Monday, March 23, 2015
The First Amendment is slowly being eaten by corporations
Who then turn around and shit on you. This process has been accruing over the years as bit by bit, like termites in your house the Conservative judiciary has applied a libertarian bent to rulings that now provide precedent for commercial application as our expense.
These days, a provocative new study says, there has been a “corporate takeover of the First Amendment.” The assertion is backed by data, and it comes from an unlikely source: John C. Coates IV, who teaches business law at Harvard and used to be a partner at Wachtell, Lipton, Rosen & Katz, the prominent corporate law firm.So let's add them up. The 4th Amendment has disappeared, the 2nd has been perverted beyond belief, the 1st is disappearing in a carefully controlled campaign, the 5th, 6th and 8th have been cheerfully ignored time and again, the 9th and 10th are only invoked when convenient and otherwise ignored. It appears the 3rd Amendment is the only one left that is still respected by all.
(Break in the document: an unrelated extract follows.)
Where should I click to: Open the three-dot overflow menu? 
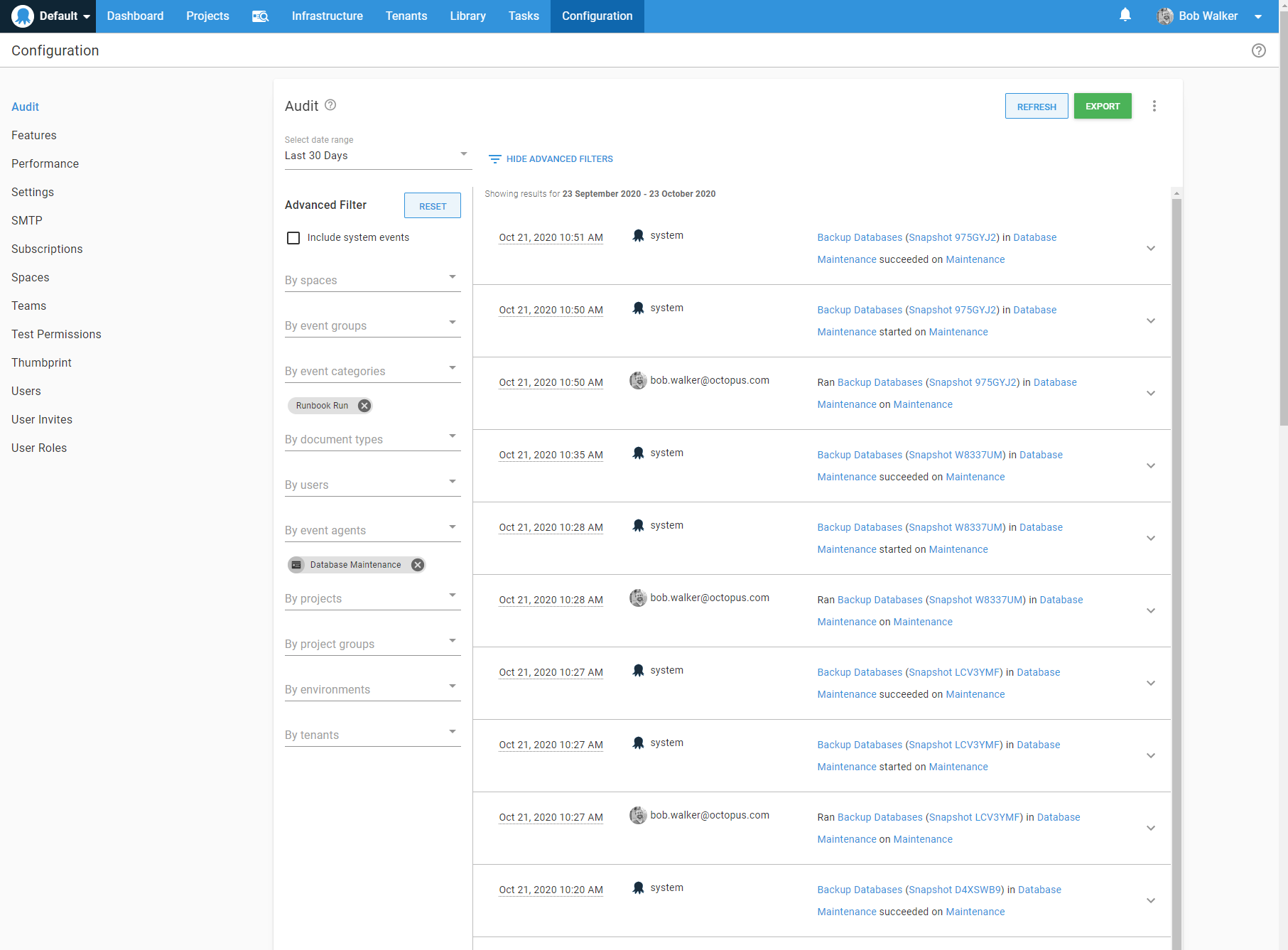[x=1154, y=106]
“Corporations have begun to displace individuals as the direct beneficiaries of the First Amendment,” Professor Coates wrote. The trend, he added, is “recent but accelerating.”
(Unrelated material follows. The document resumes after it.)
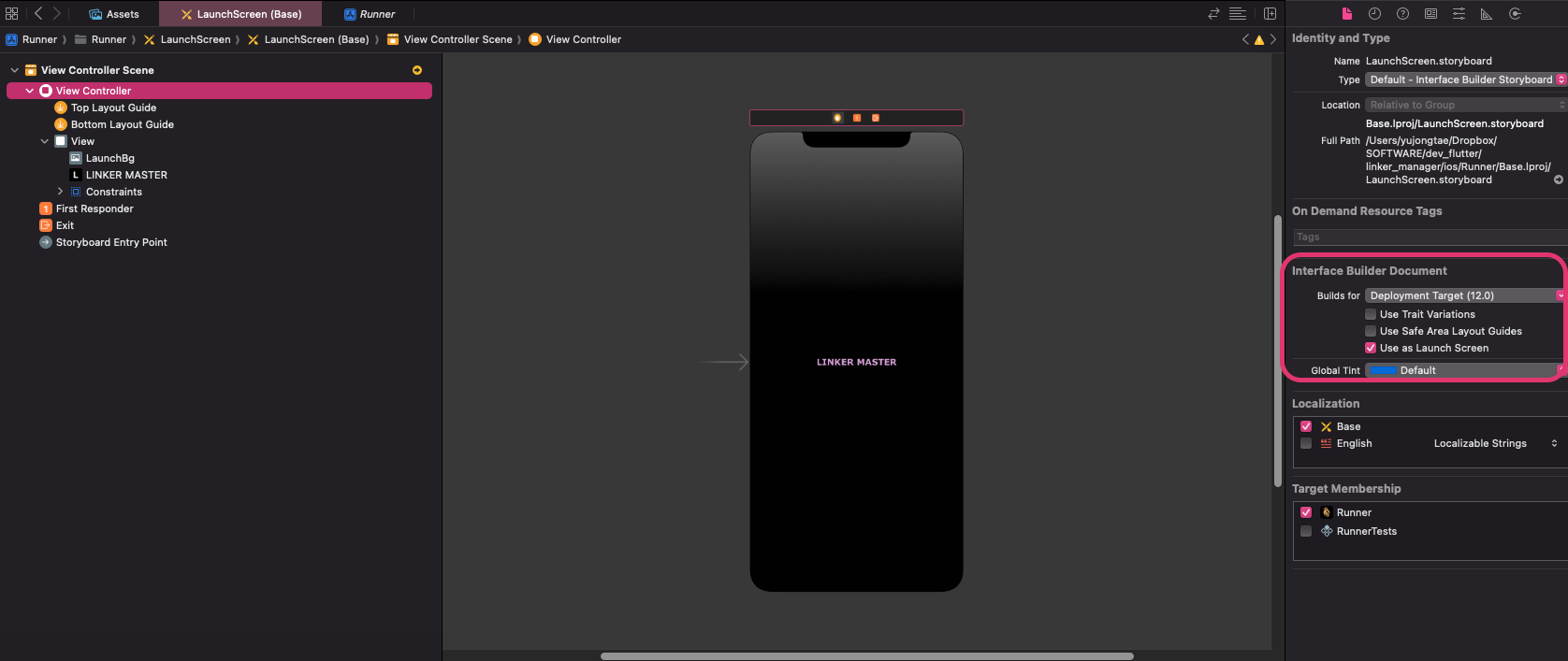Screen dimensions: 1568x661
Task: Expand the Constraints tree item
Action: [61, 192]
Professor Coates’s study was only partly concerned with the Supreme Court’s recent decisions amplifying the role of money in politics.
“It’s not just Citizens United,” he said in an interview, referring to the 2010 decision that allowed unlimited independent spending by corporations in elections. His study, he said, analyzed First Amendment challenges from businesses to an array of economic regulations.
“Once the patron saint of protesters and the disenfranchised, the First Amendment has become the darling of economic libertarians and corporate lawyers who have recognized its power to immunize private enterprise from legal restraint,” Professor Wu wrote.
“Madison’s Music,” a new book by Burt Neuborne, a law professor at New York University, gives a detailed history of the transformation of First Amendment law. In his account, “the American right discovered the First Amendment” in the early 1970s.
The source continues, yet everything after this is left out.